No nodes available to schedule pods, using google container engine

I'm having an issue where a container I'd like to run doesn't appear to be getting started on my cluster.
I've tried searching around for possible solutions, but there's a surprising lack of information out there to assist with this issue or anything of it's nature.

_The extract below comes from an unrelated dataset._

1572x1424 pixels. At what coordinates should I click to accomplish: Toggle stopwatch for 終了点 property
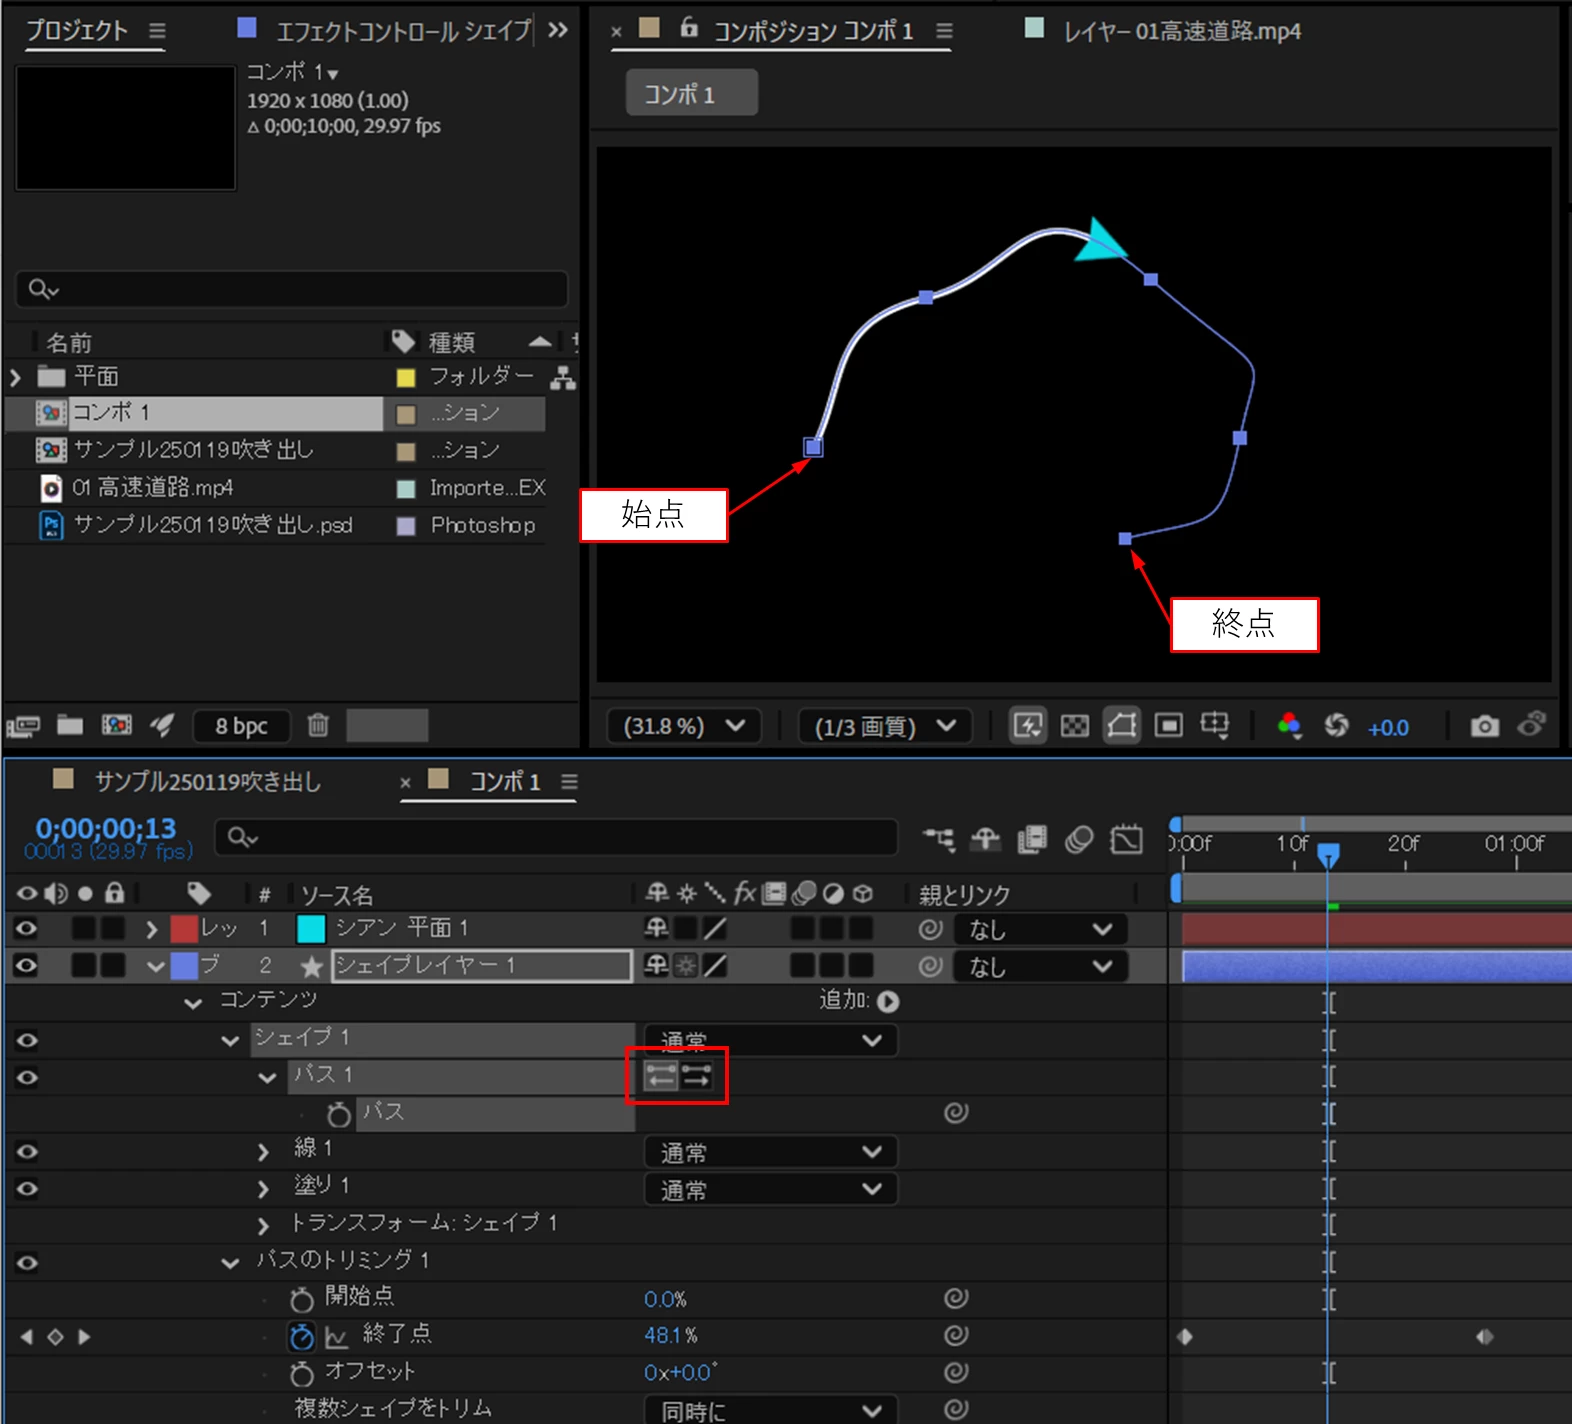(302, 1336)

Here's the most I could gather:
$ kubectl describe pods/elasticsearch
Name: elasticsearch
Namespace: default
Image(s): my.image.host/my-project/elasticsearch
Node: /
Labels: <none>
Status: Pending
Reason:
Message:
IP:
Replication Controllers: <none>
Containers:
elasticsearch:
Image: my.image.host/my-project/elasticsearch
Limits:
cpu: 100m
State: Waiting
Ready: False
Restart Count: 0
Events:
FirstSeen LastSeen Count From SubobjectPath Reason Message
Mon, 19 Oct 2015 10:28:44 -0500 Mon, 19 Oct 2015 10:34:09 -0500 12 {scheduler } failedScheduling no nodes available to schedule pods
I also see this:
$ kubectl get pod elasticsearch -o wide
NAME READY STATUS RESTARTS AGE NODE
elasticsearch 0/1 Pending 0 5s
I guess I'd like to know: What prerequisites exist so that I can be confident that my container is going to run in container engine? What do I need to do in this scenario to get it running?
Here's my yml file:
apiVersion: v1
kind: Pod
metadata:
name: elasticsearch
spec:
containers:
- name: elasticsearch
image: my.image.host/my-project/elasticsearch
ports:
- containerPort: 9200
resources:
volumeMounts:
- name: elasticsearch-data
mountPath: /usr/share/elasticsearch
volumes:
- name: elasticsearch-data
gcePersistentDisk:
pdName: elasticsearch-staging
fsType: ext4
Here's some more output about my node:
$ kubectl get nodes
NAME LABELS STATUS
gke-elasticsearch-staging-00000000-node-yma3 kubernetes.io/hostname=gke-elasticsearch-staging-00000000-node-yma3 NotReady
You only have one node in your cluster and its status in NotReady. So you won't be able to schedule any pods. You can try to determine why your node isn't ready by looking in /var/log/kubelet.log. You can also add new nodes to your cluster (scale the cluster size up to 2) or delete the node (it will be automatically replaced by the instance group manager) to see if either of those options get you a working node.
It appears that scheduler couldn't see any nodes in your cluster. You can run kubectl get nodes and gcloud compute instances list to confirm whether you have any nodes in the cluster. Did you correctly specify number of nodes (--num-nodes) when creating the cluster?